Mead and Mount Construction Co. v. National Labor Relations Board

411 F.2d 1154
CourtCourt of Appeals for the Eighth Circuit
DecidedJuly 14, 1969
Docket19234_1
StatusPublished
Cited by26 cases

This text of 411 F.2d 1154 (Mead and Mount Construction Co. v. National Labor Relations Board) is published on Counsel Stack Legal Research, covering Court of Appeals for the Eighth Circuit primary law. Counsel Stack provides free access to over 12 million legal documents including statutes, case law, regulations, and constitutions.

Bluebook
Mead and Mount Construction Co. v. National Labor Relations Board, 411 F.2d 1154 (8th Cir. 1969).

Opinion

HEANEY, Circuit Judge.

This is the first of three appeals from the National Labor Relations Board decided today. 1 The Board’s decision was reported at 169 N.L.R.B. No. 79, 67 L.R.R.M. 1270 (1968). A common issue in each case is whether there is substantial evidence on the record as a whole to support a conclusion of the National Labor Relations Board that a single employee was discharged for union activities in violation of § 8(a) (1) and (3) of the National Labor Relations Act. 2 29 U.S.C.A. § 151 et seq.
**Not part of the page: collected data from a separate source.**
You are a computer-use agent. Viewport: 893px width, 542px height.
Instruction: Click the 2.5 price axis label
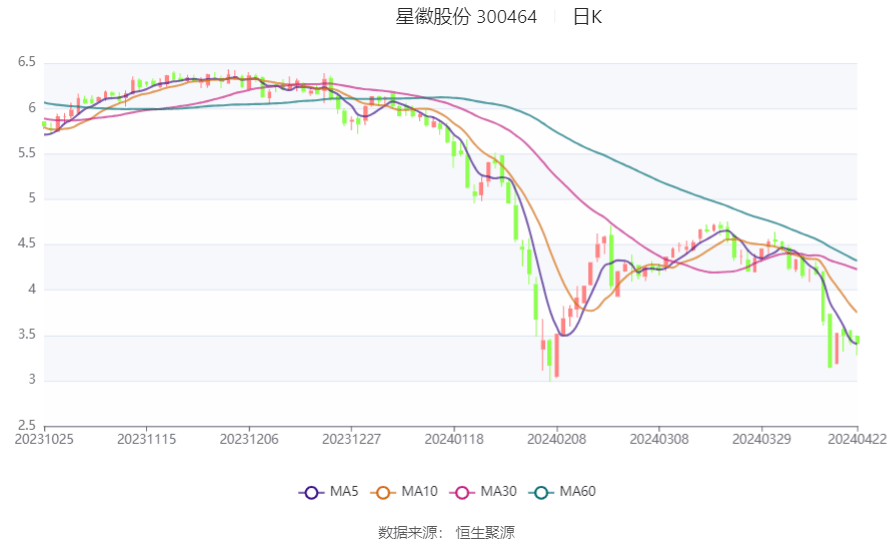(x=27, y=425)
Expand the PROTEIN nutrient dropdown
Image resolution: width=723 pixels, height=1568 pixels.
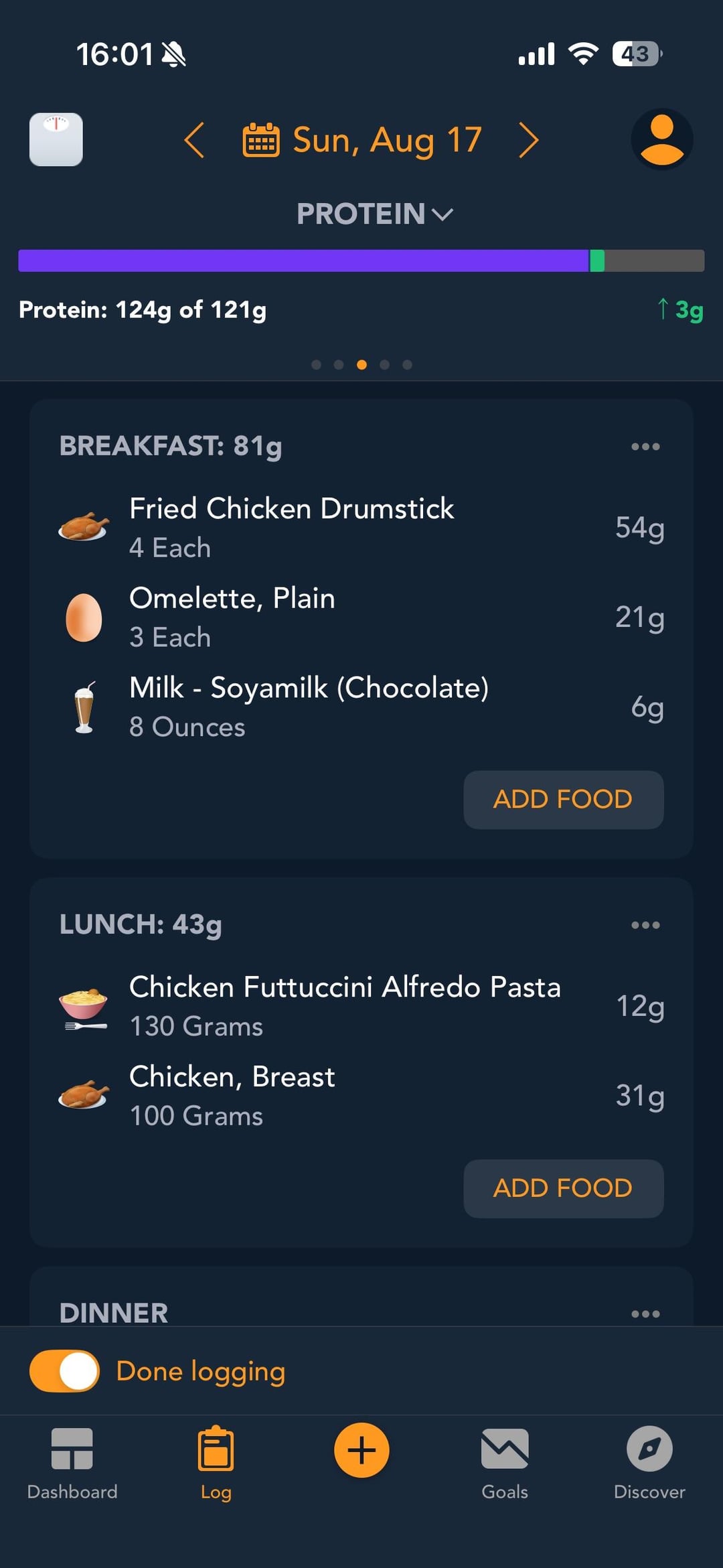click(x=374, y=214)
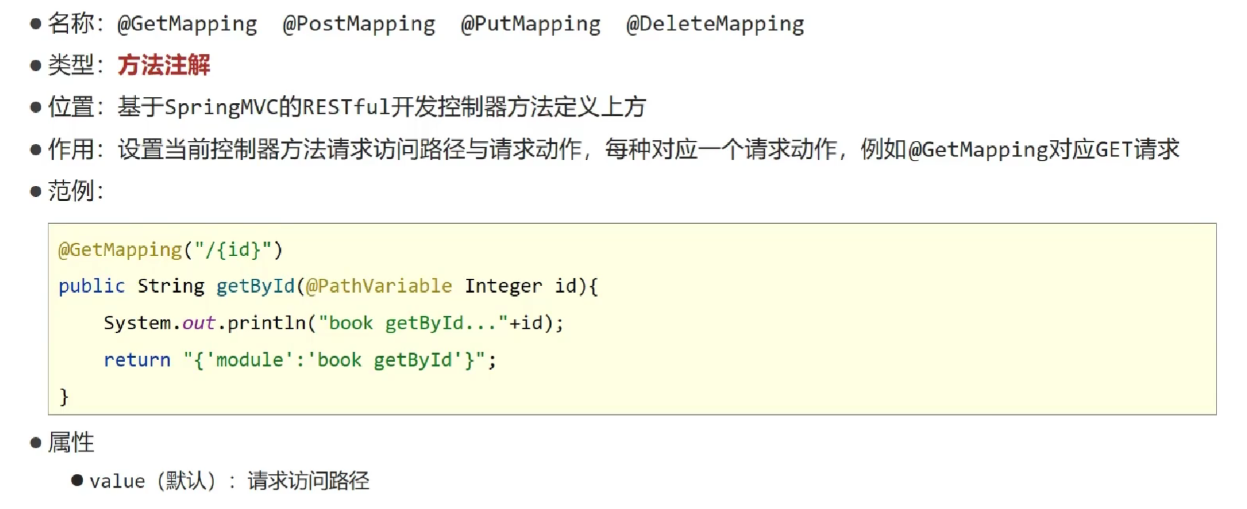Click the 作用 bullet label

(70, 149)
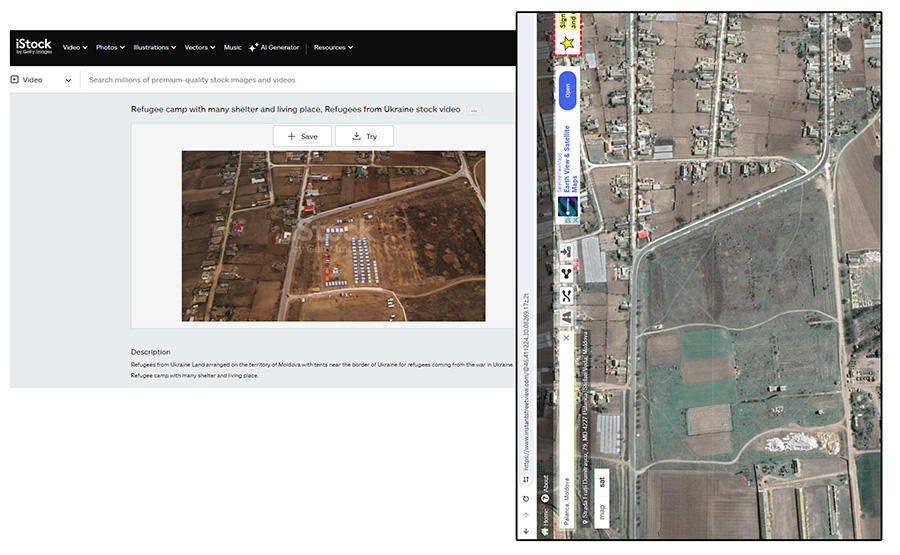This screenshot has height=555, width=900.
Task: Click the Try download button
Action: click(364, 137)
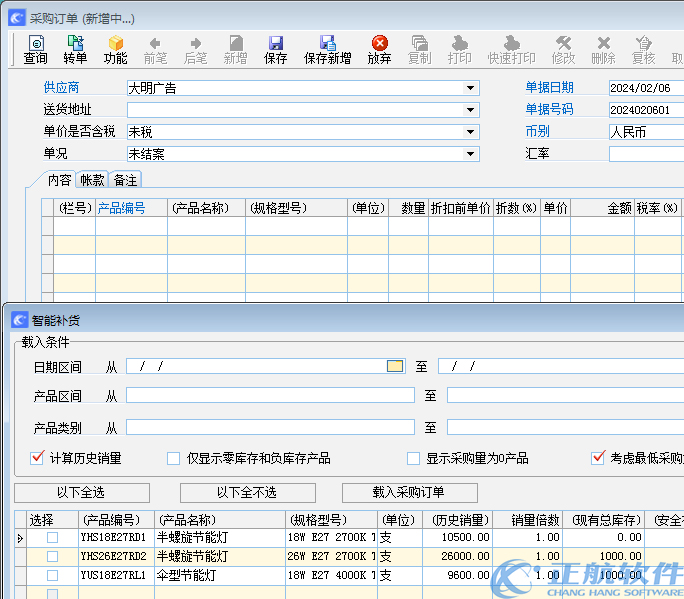Open the 单况 status dropdown
Screen dimensions: 684x599
tap(471, 154)
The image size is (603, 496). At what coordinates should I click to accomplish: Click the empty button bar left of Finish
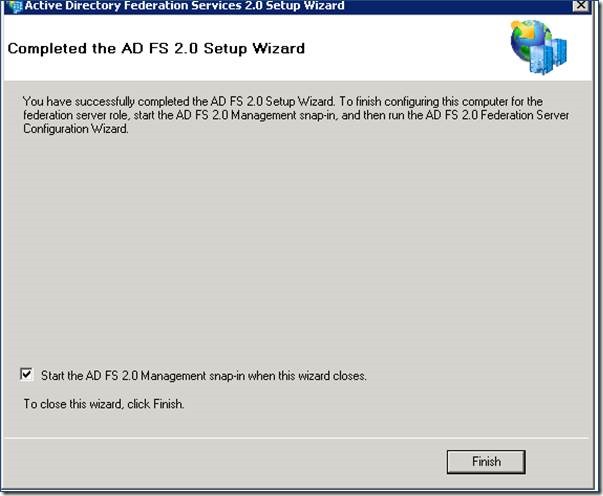(223, 461)

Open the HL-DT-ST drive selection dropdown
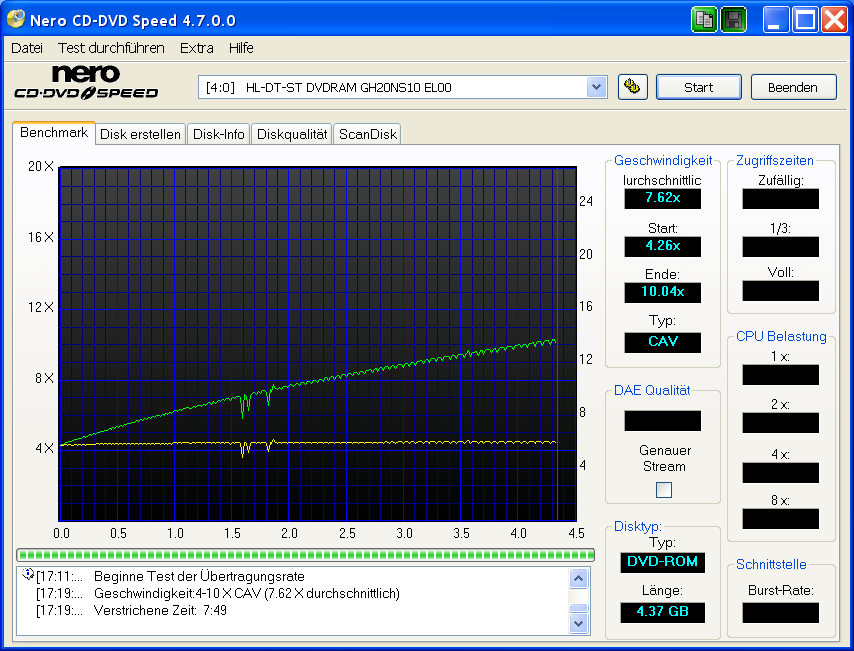pyautogui.click(x=597, y=87)
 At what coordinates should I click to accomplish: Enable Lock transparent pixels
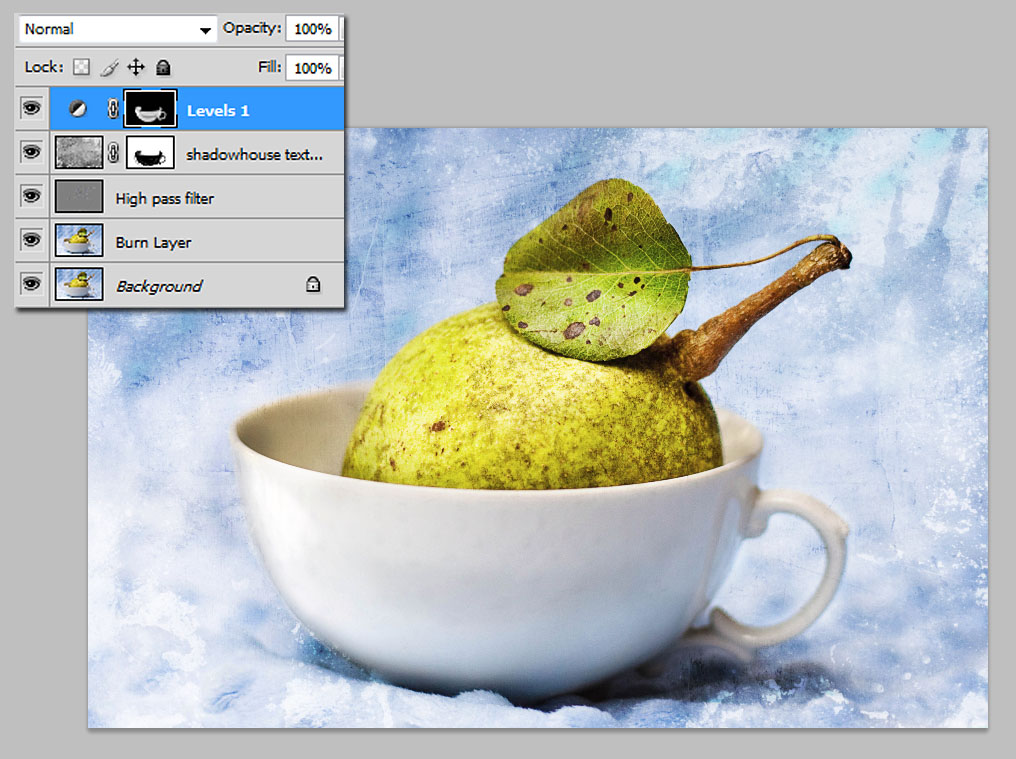point(80,67)
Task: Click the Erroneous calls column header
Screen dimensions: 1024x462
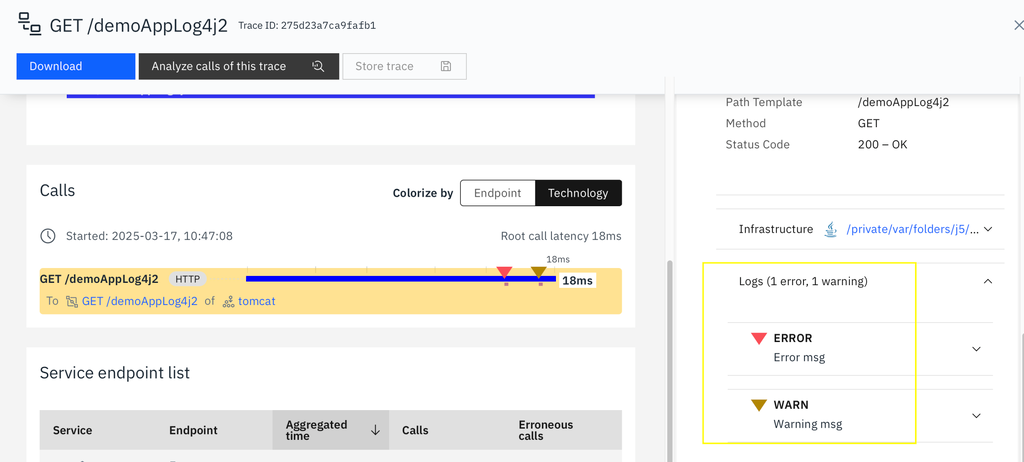Action: 545,430
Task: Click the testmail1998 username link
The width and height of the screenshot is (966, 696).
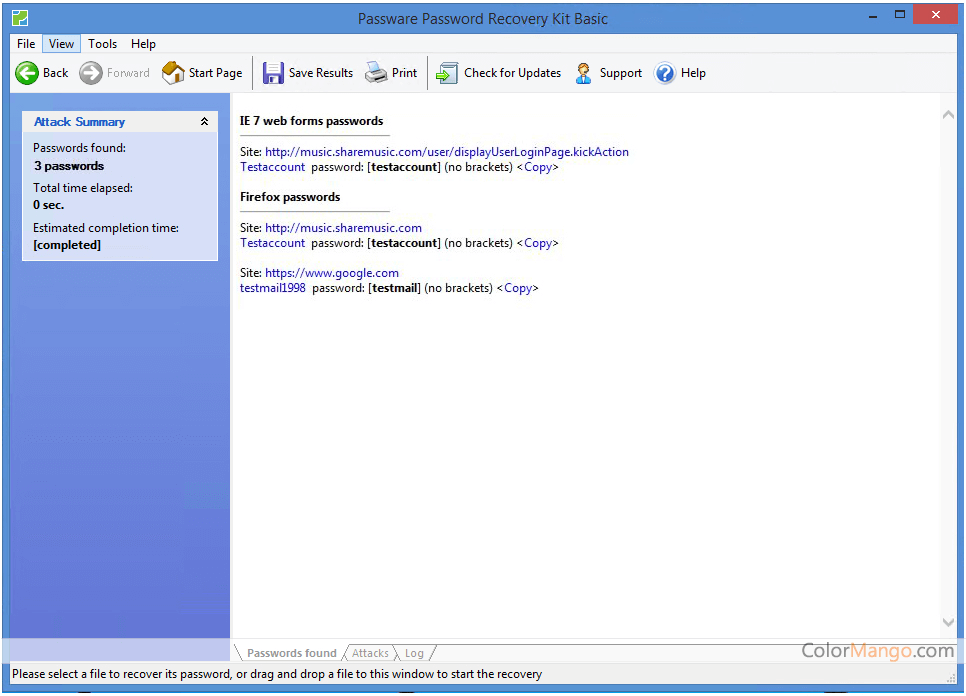Action: (x=273, y=288)
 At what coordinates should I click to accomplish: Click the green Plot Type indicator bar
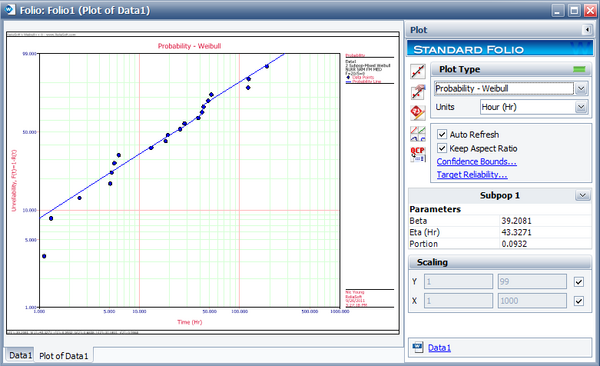(579, 69)
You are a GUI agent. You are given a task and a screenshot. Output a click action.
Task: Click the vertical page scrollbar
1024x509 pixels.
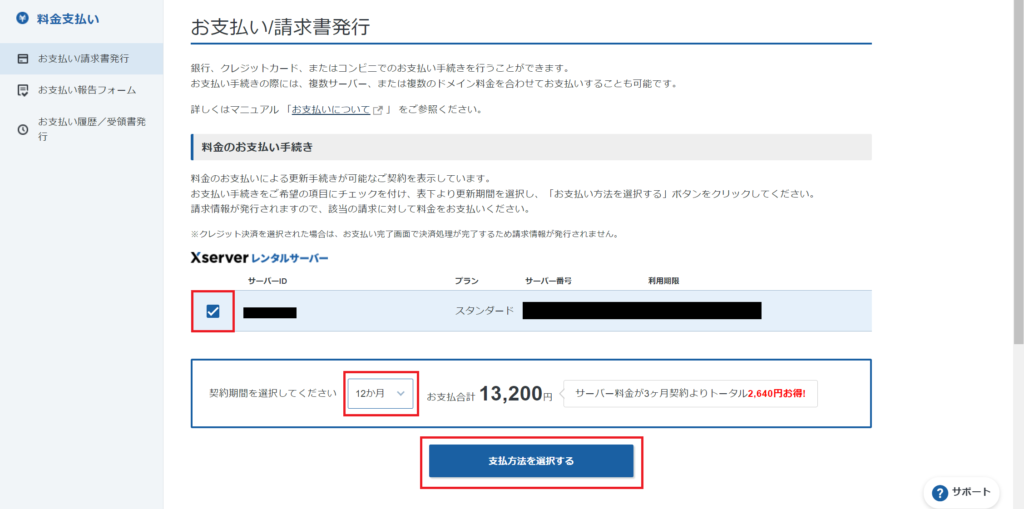[x=1019, y=170]
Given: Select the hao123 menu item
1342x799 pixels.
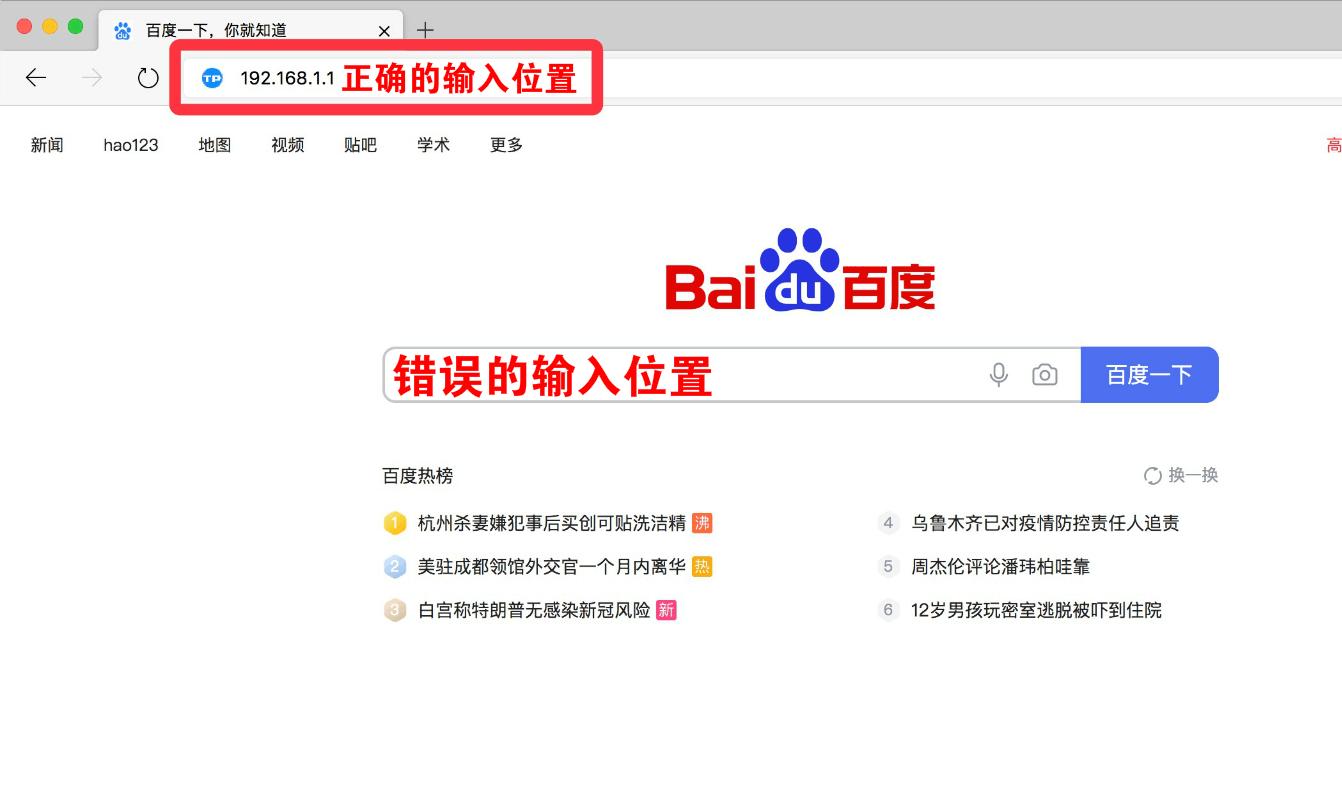Looking at the screenshot, I should [x=130, y=144].
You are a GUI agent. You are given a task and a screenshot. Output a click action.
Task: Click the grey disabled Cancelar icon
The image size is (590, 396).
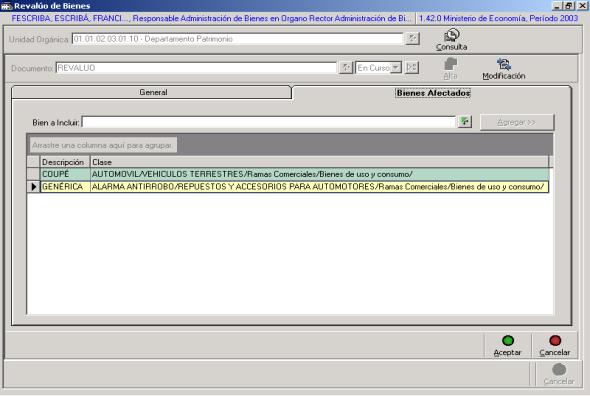[x=559, y=369]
The general principles governing the Board and reviewing courts in discharge cases have been stated and restated by the Supreme Court 3 and this *1155 Court. 4 It would serve no useful purpose to repeat them here. It is often difficult, however, to apply the principles to such cases as this where there is some evidence tending to show that the employee’s discharge was motivated by his union activities and other evidence tending to show that his discharge was unrelated to his union activities.

Judge Blackmun commented on the difficulties in N.L.R.B. v. Byrds Manufacturing Corporation, 324 F.2d 329, 332-333 (8th Cir. 1963):

“ * * * These discharge issues are difficult and sensitive when termination coincides with union activity. The employee and the Board present plausible cause for continued employment — a good record, superior comparative production, recent change in assignment, lack of individual warning, and the like — and would tie Ms discharge solely to union sympathy or activity known to the employer. Management in turn presents equally plausible cause for the discharge— under-production, production not in line with ability, troublemaking, attitude, undesirable effect on fellow employees, similar contemporaneous discharges of non-union employees, and the like, — and would tie the discharge to time-honored and accepted management prerogatives wholly unrelated to union activity or sympathy * * *. The trier of fact must choose between these two. Again its decision, although always outrageous to the losing party and hard for it to accept, is, if supported by an adequate evidentiary basis, not to be retried by this court.” (Emphasis added.)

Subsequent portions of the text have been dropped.